Also, being that nursing positions are so abundant, the fear of not being able to return to your job or something similar in your hometown, was nonexistent. This started a vicious cycle for nursing units and I’m sure on management and upper administration. People leave to take travel assignments, so you have to hire travel nurses to fill those positions. Other nurses hear how much their friends are making and how much these new travel nurses are making to do the same job, so guess what? They leave too. So the hospital has to hire more travel nurses to fill those positions. I am quite sure it has been pretty expensive to staff units. I would guess much more expensive than giving staff nurses the raises we deserve. 
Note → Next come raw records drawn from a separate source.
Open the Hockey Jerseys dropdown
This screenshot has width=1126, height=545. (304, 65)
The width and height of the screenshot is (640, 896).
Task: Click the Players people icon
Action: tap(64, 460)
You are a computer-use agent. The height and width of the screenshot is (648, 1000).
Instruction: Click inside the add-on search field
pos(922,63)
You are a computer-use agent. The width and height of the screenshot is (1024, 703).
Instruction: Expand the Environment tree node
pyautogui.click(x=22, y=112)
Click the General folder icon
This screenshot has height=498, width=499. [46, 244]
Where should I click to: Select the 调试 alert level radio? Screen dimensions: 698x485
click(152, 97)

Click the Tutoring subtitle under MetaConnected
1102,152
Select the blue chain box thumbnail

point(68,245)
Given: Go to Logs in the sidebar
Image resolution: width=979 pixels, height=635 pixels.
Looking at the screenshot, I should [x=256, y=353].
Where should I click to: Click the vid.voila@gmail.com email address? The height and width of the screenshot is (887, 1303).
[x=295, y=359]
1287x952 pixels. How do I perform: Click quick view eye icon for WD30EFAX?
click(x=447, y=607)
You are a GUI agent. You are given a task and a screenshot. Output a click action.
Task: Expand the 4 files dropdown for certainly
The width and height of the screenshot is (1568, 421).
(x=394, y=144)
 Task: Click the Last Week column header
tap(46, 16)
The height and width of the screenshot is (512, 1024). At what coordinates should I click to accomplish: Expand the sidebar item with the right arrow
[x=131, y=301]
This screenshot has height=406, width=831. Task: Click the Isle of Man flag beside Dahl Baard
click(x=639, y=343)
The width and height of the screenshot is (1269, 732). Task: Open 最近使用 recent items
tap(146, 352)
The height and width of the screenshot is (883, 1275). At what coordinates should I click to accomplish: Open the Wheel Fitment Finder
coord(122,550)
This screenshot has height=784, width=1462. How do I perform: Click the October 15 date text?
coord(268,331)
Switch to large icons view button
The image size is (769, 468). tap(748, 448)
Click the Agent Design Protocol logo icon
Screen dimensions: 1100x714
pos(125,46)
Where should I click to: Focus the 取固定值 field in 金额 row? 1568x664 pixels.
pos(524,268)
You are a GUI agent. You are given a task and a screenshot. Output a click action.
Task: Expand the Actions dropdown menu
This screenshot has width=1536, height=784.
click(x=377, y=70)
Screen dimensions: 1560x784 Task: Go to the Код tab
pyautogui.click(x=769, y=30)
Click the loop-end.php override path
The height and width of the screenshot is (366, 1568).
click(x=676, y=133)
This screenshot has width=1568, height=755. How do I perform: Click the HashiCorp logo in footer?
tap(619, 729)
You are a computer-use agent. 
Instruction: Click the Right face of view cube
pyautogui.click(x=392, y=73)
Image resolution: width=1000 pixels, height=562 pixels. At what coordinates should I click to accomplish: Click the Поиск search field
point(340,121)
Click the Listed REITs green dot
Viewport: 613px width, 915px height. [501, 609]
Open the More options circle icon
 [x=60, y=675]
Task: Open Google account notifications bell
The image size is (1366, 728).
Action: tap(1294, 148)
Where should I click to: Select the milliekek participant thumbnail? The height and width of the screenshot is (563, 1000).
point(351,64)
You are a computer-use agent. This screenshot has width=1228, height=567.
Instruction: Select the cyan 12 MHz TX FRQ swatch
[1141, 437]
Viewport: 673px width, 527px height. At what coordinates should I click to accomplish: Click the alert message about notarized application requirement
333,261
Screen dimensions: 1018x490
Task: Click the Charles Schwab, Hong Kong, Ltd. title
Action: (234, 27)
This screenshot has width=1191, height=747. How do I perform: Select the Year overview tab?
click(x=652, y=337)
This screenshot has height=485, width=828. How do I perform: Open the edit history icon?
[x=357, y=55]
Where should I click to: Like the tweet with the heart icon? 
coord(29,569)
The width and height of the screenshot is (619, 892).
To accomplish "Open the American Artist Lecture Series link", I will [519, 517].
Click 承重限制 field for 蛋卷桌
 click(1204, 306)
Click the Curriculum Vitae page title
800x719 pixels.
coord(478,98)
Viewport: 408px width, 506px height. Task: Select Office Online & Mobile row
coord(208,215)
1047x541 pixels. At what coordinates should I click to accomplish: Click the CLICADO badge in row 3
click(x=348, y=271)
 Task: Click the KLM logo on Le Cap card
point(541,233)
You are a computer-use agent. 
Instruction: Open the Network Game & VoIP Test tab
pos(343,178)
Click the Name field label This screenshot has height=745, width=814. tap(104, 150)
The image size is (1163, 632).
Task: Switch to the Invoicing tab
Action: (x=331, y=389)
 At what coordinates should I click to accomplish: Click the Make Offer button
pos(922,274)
Concern for the State of Healthcare

healthcare worker puzzle
Piecing together healthcare workers to try and recreate a fully functional unit credit: https://www.hopkinsmedicine.org/news/articles/wholl-solve-the-nursing-shortage-puzzle-nurses-of-course

In my opinion, it’s a scary time for healthcare. With so many experienced nurses leaving to take travel assignments or leaving the bedside, there are hospital units run by new nurses. And those new nurses were trained by other fairly new nurses and travel nurses. And not all travel nurses are created equal. Many of the travel nurses we have had left their home unit to travel after only a year or two of labor and delivery experience. And in labor and delivery, especially high risk, that’s just barely enough to feel comfortable… if you are self aware and honest with yourself. Of course, there are plenty of great nurses that have left our unit to travel and they are wonderful. But, travel nurses are given about a 3 day orientation to the unit and let loose to fly solo. A scenario just asking for errors. 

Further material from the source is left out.